History

Nazi Germany
- Name: Totila
- Namesake: Totila
- Acquired: Spring 1944
- In service: May 1944
- Fate: Sunk 10 May 1944

General characteristics
- Displacement: 3600 tons
- Propulsion: 4 Ganz-Jendrasik 8cyl. 4stroke diesel engines, 4 generators, 2 electric motors
- Armament: 3 × 3.7 cm (1.46 in) and 6 × 2 cm (0.79 in) AA guns

= MS Totila =

German cargo ship

Totila was a German cargo ship which was sunk during World War II on 10 May 1944 near Khersones during the Axis evacuation of the Crimea, killing up to 5,000 German and Romanian soldiers.

Totila was built in 1942 as the Hungarian cargo ship Magyar Vitez. The Germans confiscated her in 1944.

In 1944, the German Army′s 17th Army was cut off by the Soviet Red Army in the Crimean Peninsula. At first, Adolf Hitler did not allow the 17th Army's 235,000 German and Romanian troops to be evacuated by sea, but on 11 April 1944 the evacuation began.

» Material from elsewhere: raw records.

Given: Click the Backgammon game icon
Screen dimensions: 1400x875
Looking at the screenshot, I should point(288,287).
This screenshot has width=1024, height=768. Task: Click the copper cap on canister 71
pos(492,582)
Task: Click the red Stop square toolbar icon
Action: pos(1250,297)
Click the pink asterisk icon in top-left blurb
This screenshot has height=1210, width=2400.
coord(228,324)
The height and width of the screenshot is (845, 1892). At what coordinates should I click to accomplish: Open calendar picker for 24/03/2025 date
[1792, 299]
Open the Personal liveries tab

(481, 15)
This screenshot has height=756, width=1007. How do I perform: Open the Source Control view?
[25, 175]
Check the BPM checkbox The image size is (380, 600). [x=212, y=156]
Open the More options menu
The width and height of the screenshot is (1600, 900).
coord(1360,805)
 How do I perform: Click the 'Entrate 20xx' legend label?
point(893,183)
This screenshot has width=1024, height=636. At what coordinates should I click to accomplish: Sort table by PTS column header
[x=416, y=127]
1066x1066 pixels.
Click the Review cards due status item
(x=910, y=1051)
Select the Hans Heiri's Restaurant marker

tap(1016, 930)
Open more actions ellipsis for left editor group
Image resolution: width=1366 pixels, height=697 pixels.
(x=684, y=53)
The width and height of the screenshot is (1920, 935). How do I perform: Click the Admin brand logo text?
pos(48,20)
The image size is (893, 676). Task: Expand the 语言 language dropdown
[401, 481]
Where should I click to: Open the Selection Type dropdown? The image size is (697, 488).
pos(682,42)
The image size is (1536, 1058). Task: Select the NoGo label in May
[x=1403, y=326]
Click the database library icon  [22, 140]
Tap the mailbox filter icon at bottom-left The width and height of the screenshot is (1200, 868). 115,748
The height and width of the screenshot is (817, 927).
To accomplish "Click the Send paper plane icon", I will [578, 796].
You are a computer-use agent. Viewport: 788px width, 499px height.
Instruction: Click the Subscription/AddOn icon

Together with the ship Teja, Totila reached Khersones on 10 May 1944 and both ships were immediately loaded with German and Romanian soldiers. They then headed for Constanța, Romania. They survived a first attack by a formation of 20 Soviet aircraft, but at 09:30, Totila was hit by three bombs during a second attack by 21 Soviet planes. The ship, with 3,000 Germans and 2,000 Romanians on board, sank very quickly. Teja and the escort ships could not stop to help the survivors. At 14:45, a new formation of 11 Soviet A-20s appeared and hit Teja, which sank with some 4,000 men on board. The three escort ships saved some 400 men and continued the trip to Constanța.

The exact number of casualties will never be known, but the sinking of these two ships is one of the greatest maritime disasters of all time. In total, some 8,000 men might have lost their lives in this incident.

Divers found the wreck of Totila in May 2003 near Sevastopol.